**PROVIDED DATA:**

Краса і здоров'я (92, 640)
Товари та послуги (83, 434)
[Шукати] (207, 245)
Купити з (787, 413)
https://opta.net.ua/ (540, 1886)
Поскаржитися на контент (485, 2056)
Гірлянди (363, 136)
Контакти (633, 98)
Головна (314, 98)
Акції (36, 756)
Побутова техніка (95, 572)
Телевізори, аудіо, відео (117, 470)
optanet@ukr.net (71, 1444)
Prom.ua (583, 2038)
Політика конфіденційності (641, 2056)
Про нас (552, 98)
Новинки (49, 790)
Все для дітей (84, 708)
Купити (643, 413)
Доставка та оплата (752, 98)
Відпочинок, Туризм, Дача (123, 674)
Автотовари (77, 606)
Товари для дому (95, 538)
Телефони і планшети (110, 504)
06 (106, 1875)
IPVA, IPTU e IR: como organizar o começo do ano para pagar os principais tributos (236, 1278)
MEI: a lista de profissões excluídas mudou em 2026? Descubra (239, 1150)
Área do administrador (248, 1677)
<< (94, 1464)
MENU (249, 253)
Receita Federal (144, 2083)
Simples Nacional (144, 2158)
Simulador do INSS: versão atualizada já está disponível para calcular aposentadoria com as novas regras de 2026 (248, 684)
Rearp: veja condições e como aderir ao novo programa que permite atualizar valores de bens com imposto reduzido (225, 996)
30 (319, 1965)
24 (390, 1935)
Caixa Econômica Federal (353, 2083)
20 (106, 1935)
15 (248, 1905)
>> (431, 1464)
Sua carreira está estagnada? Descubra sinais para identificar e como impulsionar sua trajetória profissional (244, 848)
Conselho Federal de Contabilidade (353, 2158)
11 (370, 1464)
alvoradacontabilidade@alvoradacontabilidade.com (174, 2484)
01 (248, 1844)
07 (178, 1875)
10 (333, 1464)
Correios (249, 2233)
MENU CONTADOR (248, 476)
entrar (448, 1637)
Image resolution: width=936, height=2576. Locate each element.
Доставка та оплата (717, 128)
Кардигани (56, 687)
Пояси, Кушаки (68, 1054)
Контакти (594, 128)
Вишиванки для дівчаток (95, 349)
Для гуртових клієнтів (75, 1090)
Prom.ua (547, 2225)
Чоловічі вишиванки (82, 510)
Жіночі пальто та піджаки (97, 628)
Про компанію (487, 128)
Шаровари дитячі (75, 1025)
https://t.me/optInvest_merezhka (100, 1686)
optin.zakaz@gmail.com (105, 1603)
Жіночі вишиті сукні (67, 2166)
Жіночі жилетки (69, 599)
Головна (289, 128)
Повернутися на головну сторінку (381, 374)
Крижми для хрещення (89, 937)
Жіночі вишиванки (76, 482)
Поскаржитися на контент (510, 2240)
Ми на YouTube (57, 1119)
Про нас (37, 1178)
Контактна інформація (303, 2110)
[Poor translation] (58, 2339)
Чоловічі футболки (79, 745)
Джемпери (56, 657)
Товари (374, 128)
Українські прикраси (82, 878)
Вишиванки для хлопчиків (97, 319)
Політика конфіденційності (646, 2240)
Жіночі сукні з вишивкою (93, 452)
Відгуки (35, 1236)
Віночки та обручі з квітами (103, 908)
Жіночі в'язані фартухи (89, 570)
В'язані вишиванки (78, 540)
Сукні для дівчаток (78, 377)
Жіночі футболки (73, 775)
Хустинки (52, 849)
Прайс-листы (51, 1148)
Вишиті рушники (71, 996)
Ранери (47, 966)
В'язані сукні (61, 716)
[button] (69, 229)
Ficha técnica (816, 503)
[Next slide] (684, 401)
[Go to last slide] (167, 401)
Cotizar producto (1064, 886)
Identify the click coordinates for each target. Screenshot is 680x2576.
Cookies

**WHAT TO DO:**
Lay out the stretch of the listing above, from the line containing "Купити з (787, 413)" through the line containing "10 (333, 1464)", as a JSON list of strings, one string per line, leaving out any blank lines.

**WRITTEN RESPONSE:**
[
  "Купити з (787, 413)",
  "https://opta.net.ua/ (540, 1886)",
  "Поскаржитися на контент (485, 2056)",
  "Гірлянди (363, 136)",
  "Контакти (633, 98)",
  "Головна (314, 98)",
  "Акції (36, 756)",
  "Побутова техніка (95, 572)",
  "Телевізори, аудіо, відео (117, 470)",
  "optanet@ukr.net (71, 1444)",
  "Prom.ua (583, 2038)",
  "Політика конфіденційності (641, 2056)",
  "Про нас (552, 98)",
  "Новинки (49, 790)",
  "Все для дітей (84, 708)",
  "Купити (643, 413)",
  "Доставка та оплата (752, 98)",
  "Відпочинок, Туризм, Дача (123, 674)",
  "Автотовари (77, 606)",
  "Товари для дому (95, 538)",
  "Телефони і планшети (110, 504)",
  "06 (106, 1875)",
  "IPVA, IPTU e IR: como organizar o começo do ano para pagar os principais tributos (236, 1278)",
  "MEI: a lista de profissões excluídas mudou em 2026? Descubra (239, 1150)",
  "Área do administrador (248, 1677)",
  "<< (94, 1464)",
  "MENU (249, 253)",
  "Receita Federal (144, 2083)",
  "Simples Nacional (144, 2158)",
  "Simulador do INSS: versão atualizada já está disponível para calcular aposentadoria com as novas regras de 2026 (248, 684)",
  "Rearp: veja condições e como aderir ao novo programa que permite atualizar valores de bens com imposto reduzido (225, 996)",
  "30 (319, 1965)",
  "24 (390, 1935)",
  "Caixa Econômica Federal (353, 2083)",
  "20 (106, 1935)",
  "15 (248, 1905)",
  ">> (431, 1464)",
  "Sua carreira está estagnada? Descubra sinais para identificar e como impulsionar sua trajetória profissional (244, 848)",
  "Conselho Federal de Contabilidade (353, 2158)",
  "11 (370, 1464)",
  "alvoradacontabilidade@alvoradacontabilidade.com (174, 2484)",
  "01 (248, 1844)",
  "07 (178, 1875)",
  "10 (333, 1464)"
]